Physics-Informed Neural Networks can accurately model cardiac electrophysiology in 3D geometries and fibrillatory conditions (STACOM 2024)
Published in the Statistical Atlases and Computational Modeling of the Heart Workshop 2024, a MICCAI satellite workshop. The paper can be found here: https://link.springer.com/chapter/10.1007/978-3-031-87756-8_10. This is the repository holding all code used in the article.
Physics-Informed Neural Networks (PINNs) are fast becoming an important tool to solve differential equations rapidly and accurately, and to identify the systems parameters that best agree with a given set of measurements. PINNs have been used for cardiac electrophysiology (EP), but only in simple 1D and 2D geometries and for sinus rhythm or single rotor dynamics. Here, we demonstrate how PINNs can be used to accurately reconstruct the propagation of cardiac action potential in more complex geometries and dynamical regimes, including 3D spherical geometries and spiral break-up conditions that model cardiac fibrillation.
We also demonstrate that PINNs can be used to estimate EP parameters in cardiac EP models with some biological detail. We estimate the diffusion coefficient and parameters related to ion channel conductances in the Fenton-Karma model in a 2D setup. Our results are an important step towards the deployment of PINNs to realistic cardiac geometries and arrhythmic conditions.
The repository is structured by the different geometry/electrophysiological models. In each folder, run the main* files.
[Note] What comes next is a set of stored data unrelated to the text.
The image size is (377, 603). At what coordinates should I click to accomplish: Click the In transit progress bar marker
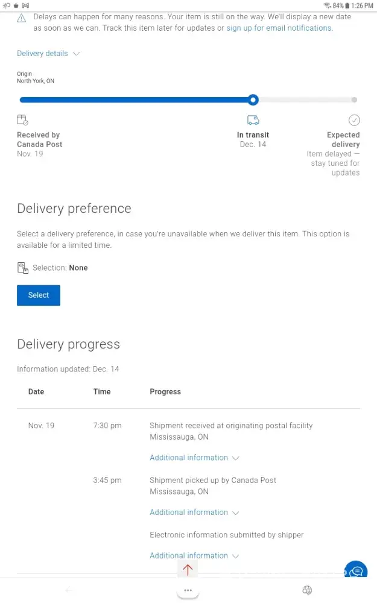[253, 100]
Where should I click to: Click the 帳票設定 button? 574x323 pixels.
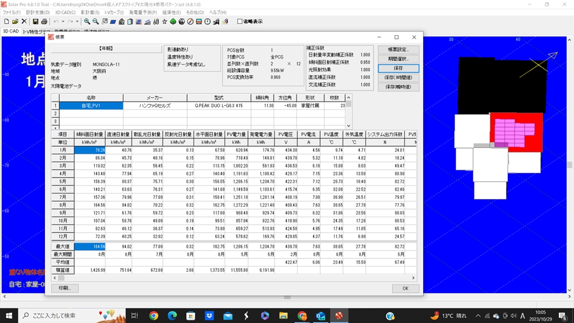pyautogui.click(x=398, y=49)
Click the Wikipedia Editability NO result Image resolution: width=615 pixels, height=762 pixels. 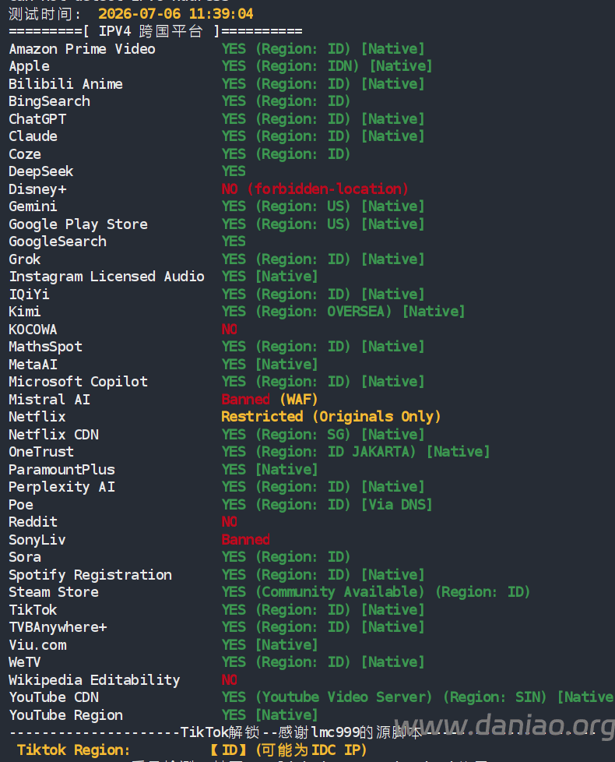pos(229,680)
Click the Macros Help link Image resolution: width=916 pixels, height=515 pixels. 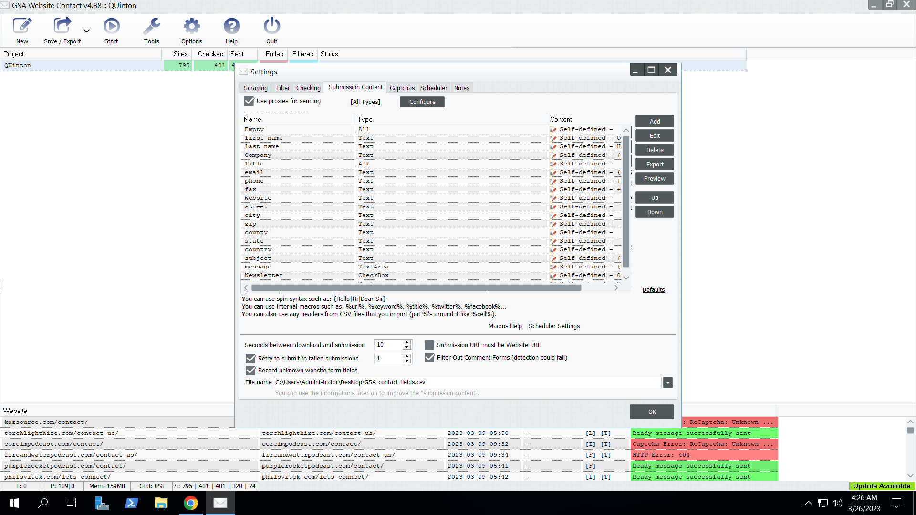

There are also auxillirary files utils.py and data files that are needed for the training.
The numerical simulation code (FEM or FD) to generate sythetic data is in Data_generation.
This work is closely related to the work of Herrero Martin et al. (2022) EP-PINNs: Cardiac Electrophysiology Characterisation Using Physics-Informed Neural Networks (paper, GitHub repository) and Chiu et al. (2024) Characterisation of Anti-Arrhythmic Drug Effects on Cardiac Electrophysiology using Physics-Informed Neural Networks (paper, GitHub repository).